A cruel month

February is cruel, but nowadays it’s from lack of light and not from snow or ice.

“Here was once a bridge”, Jack points at the rotting stumps extruding through fermenting mulch.

“In winter we would skate. In summer we could bathe.”

“Grandpa, what’s skating?”

“I can’t explain it any longer, Selma.”


His skin, stuck to latex, longs for air, it longs to be whipped by icy winds, it longs for snow.

“Can we go back inside? I don’t like my safesuit.”

Jack takes his granddaughter’s hand. Together they head back to the decontamination chamber.

Every month is cruel now.

I don’t think I’m the only one who will see something dystopian in the picture. I see what once was a beautiful bay with a wonderful bridge overgrown. I see a winter way too warm. I wonder of we would ever be just visitors to our own soil.

Friday Fictioneers is a blogging community where we write stories to the same picture every week. Rochelle selects the same picture and set the bar with her own writing, and we often strive in vain to meet the high standards.

February 3, 2016

60 responses to “A cruel month

  1. So sad to have to live like that now and can not share the joys he use to, and watch his granddaughter enjoying them also. The last line sums it up. Great story.

  2. Brilliant story. The tone and voice are perfect, and the lifeless scene you paint is heartbreaking. I share your distaste for winter, although for me it’s June-August, (and here in Australia it’s really very mild). I couldn’t bear for every month to feel so dismal.

  3. Dear Björn,

    You’ve painted a dismal dystopian picture. But the upside is you’ve done it well. As always, it’s not what you’re looking at, but what you see. Your take embodies that principal. Good job.

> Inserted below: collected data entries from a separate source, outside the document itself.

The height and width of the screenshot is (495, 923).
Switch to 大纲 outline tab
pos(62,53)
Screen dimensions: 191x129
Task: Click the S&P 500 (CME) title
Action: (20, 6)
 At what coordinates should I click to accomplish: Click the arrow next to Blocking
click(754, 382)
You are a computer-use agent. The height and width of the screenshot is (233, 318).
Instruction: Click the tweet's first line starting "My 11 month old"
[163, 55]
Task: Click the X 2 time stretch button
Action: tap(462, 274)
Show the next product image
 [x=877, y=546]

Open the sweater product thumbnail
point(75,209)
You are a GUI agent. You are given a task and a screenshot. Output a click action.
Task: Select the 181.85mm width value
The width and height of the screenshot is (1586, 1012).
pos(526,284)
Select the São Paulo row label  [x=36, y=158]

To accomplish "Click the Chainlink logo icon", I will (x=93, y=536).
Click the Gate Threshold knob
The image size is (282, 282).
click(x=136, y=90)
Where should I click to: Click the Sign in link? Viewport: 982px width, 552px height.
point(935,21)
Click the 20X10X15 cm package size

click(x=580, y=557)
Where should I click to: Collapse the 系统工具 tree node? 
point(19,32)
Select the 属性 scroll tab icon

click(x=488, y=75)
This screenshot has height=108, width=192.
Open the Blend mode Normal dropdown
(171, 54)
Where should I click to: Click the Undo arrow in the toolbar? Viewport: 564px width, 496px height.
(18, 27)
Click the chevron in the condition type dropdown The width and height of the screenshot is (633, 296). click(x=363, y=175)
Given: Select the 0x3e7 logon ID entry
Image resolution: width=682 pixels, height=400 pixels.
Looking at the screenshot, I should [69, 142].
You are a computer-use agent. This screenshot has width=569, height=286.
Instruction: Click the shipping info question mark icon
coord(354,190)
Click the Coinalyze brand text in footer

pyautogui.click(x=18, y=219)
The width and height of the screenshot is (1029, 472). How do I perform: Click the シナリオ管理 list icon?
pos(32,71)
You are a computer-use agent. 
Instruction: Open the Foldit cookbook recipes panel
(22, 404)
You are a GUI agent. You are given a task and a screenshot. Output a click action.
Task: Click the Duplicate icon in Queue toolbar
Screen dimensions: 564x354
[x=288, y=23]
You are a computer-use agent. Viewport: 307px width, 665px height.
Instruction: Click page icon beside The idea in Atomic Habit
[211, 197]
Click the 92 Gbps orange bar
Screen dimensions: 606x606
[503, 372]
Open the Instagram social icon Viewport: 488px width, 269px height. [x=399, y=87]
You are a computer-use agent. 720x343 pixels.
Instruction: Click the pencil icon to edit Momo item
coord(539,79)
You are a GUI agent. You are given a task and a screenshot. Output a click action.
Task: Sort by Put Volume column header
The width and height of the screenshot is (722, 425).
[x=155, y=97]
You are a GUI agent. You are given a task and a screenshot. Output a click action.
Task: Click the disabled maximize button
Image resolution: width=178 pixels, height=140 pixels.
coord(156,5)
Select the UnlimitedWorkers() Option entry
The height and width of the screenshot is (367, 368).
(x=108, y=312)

  4. February and November, they are difficult to go through. The mood of the story meets the mood of the month perfectly, and your dystopian world could easily come true if we continue as we do. Well told, as always.

  5. That picture reminded me of a lake here that’s covered with water hyacinth. It can’t be eaten even by animals because the water it grows in is so contaminated. Your powerful story took contamination into a sad and scary future. Well done, Bjorn. —- Suzanne.

  6. A sad tale – told expertly. I too wonder what the price would be for our warm winters. It’s 50 F degrees here in the Northeast US when last year it was in the 20s.